* [EXERCISE PASSAGE]:
I went back on a phased return. The occupational therapist’s report was ignored (administrative cock-up) and I was put straight back into the classroom. It was awful. I was awful. I had no support. I felt like I was shunned for having dared to be ill. I was a stone and a half lighter, and I’m not a big guy to start with. I struggled on until the summer holidays. I was given a timetable on the final day. Next year, I would be teaching English and Citizenship instead of Music and French, neither of which I had ever taught. Surprise! Have a great summer.
I went home in tears. I had an appalling summer. My precarious health caved in a second time.
Anti-depressants were little use, but they reassured people around me that I was doing something. CBT was excellent. It gave me a language to conceptualise the anxiety attacks I was suffering, and to manage them. It didn’t stop them.
I had another term of absence, until my departure was mutually agreed.
Since then, I’ve only worked supply and part-time contracts. Initially, I felt totally, and stupidly, emasculated. How utterly disrespectful to my wife that feeling was – to the decade she’d supported my career aspirations at the cost of her own. I got over myself pretty quickly.
Physically, I’m a weaker person for my experience. The weight and muscle loss have caused me to suffer pain in my cervical spine, which is with me for life now. At some point, a permanent tinnitus kicked in. If that doesn’t sound like much, consider never being able to enjoy a silence, and having to work harder to keep your cognitive load under control in every noisy environment. A classroom, say, or any dinner table where more than one conversation is going on at the same time. I’m still prone to an anxiety response in stressful situations.
Mentally though, I am stronger than I’ve ever been. I’ve learned the power of no, and I’m not letting go. Unfortunately, that’s not always helpful when working in schools (an understatement). By the same token, I have a little less ego getting in the way. I never valued myself much by how hard I worked, how much I earned, or how important my job title sounded, but I don’t break myself anymore trying to sustain a system that can’t sustain itself, and I advise all those who’ll listen not to either.
I focus on the students in front of me, on the curriculum to be taught, on keeping expectations high. Ironically, I can only do this because expectations of me are low. Anything more than a body in the room who’ll take a register is a bonus, it seems, for some schools I’ve worked in as a supply. But even for those who really look after supply teachers, accountability is low, and where that is the case, I stay as long as possible. Every placement where my curriculum needs are met and my pastoral abilities empowered, I literally feel my teaching improve.
What does that say about our education system, at least as I’m encountering it?
As I’ve picked myself up from the floor, I’ve taken ownership of my own CPD. I go to conferences and I read, read, read and I write. I listen and I ask questions. I interact with people across the education system who constantly challenge me to think better, to be better. And I have the time to do all that because I don’t work for a school that won’t let me, that has other priorities for me.
But there’s one thing missing. Nearly three years ago, I didn’t get to say goodbye to students I’d taught and colleagues I’d taught with for years, and I still carry that with me. Since then, I’ve met many young people and teachers, some of whom I’ve had opportunity to say goodbye to, but few of whom I’d developed a true, long-term, pastoral or collaborative rapport with. If you read this and you have those things, I dare say you don’t take them for granted. I dare say your students and colleagues don’t either. Though I would venture a guess that more than a couple of things this year have gotten in the way of you making the most of it.
In my experience, a focus on curriculum, self-directed CPD, and moderate accountability don’t just create the conditions for better pastoral care for our students – they are in themselves better pastoral care for our teachers.
Saying goodbye is always a proud moment, tinged with more than a little sadness. It is a privilege. Perhaps an education system that allows teachers that privilege is one that would see fewer teachers choose to say goodbye to the classroom instead.

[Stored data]
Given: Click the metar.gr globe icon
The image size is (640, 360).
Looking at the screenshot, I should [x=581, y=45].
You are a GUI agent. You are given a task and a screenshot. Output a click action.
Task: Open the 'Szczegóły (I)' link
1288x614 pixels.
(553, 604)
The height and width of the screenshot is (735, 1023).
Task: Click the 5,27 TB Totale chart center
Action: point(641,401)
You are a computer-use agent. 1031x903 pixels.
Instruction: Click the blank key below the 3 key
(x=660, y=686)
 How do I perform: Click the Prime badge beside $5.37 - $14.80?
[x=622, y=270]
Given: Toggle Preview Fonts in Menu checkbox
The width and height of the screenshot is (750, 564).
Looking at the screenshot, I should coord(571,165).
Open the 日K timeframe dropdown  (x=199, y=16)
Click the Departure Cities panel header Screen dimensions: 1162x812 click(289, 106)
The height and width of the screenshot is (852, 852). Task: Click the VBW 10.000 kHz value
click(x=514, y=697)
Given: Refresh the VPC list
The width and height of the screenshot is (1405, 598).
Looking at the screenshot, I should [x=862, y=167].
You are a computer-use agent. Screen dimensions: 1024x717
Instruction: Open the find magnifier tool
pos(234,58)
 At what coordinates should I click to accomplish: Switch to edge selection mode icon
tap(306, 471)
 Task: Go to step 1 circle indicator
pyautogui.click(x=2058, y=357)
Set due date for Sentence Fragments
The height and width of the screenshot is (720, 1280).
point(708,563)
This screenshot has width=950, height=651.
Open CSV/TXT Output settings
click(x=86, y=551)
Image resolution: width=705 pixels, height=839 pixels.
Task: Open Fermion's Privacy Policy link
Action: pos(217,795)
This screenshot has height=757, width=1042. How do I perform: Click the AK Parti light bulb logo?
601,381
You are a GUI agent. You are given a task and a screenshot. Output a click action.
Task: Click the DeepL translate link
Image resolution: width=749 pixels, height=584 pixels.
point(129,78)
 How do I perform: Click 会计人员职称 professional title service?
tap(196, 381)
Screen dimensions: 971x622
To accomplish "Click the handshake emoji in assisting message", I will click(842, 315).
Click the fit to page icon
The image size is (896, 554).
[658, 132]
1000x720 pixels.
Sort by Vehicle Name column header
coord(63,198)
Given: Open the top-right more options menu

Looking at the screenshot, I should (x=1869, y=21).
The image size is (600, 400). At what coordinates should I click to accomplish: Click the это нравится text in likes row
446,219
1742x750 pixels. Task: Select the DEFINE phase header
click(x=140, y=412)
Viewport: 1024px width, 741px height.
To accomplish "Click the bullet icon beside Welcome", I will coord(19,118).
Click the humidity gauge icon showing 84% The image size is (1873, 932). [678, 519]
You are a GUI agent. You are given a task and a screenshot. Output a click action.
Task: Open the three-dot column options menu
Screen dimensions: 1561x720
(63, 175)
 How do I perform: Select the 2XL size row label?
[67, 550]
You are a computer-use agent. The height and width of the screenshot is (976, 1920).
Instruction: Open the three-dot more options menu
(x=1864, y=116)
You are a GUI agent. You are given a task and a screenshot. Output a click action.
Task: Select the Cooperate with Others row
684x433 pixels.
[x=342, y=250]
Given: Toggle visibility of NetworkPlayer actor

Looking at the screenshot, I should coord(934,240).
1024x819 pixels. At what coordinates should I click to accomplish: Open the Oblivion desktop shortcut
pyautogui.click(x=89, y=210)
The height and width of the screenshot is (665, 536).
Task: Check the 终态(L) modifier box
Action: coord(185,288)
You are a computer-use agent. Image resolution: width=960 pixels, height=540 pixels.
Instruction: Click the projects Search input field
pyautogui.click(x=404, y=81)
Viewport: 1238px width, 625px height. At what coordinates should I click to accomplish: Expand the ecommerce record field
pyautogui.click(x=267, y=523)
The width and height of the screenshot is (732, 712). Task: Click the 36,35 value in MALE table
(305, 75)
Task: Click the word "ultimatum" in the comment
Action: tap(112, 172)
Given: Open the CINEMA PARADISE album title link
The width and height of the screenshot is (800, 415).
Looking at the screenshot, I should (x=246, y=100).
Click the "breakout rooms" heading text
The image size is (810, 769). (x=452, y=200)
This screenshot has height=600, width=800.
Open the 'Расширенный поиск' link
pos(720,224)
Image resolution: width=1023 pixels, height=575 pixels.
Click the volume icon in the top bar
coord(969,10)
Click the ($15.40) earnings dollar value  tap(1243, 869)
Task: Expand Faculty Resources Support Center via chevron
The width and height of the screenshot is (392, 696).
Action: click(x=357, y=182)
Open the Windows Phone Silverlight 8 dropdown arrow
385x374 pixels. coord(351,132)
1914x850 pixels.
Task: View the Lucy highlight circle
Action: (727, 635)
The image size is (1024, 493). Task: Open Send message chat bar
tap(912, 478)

* [WORK ITEM]: Decide whether each statement agrees with the passage about returning to teaching after illness: (a) The narrator received a new timetable on the last day before the summer holidays. (b) CBT put an end to the narrator's anxiety attacks. (c) Since leaving, the narrator has worked full-time for a single school. Answer yes or no for each, quoting the words of the passage that decide it.

* [RESPONSE AREA]:
(a) Yes: "I was given a timetable on the final day."
(b) No: "It didn’t stop them."
(c) No: "Since then, I’ve only worked supply and part-time contracts."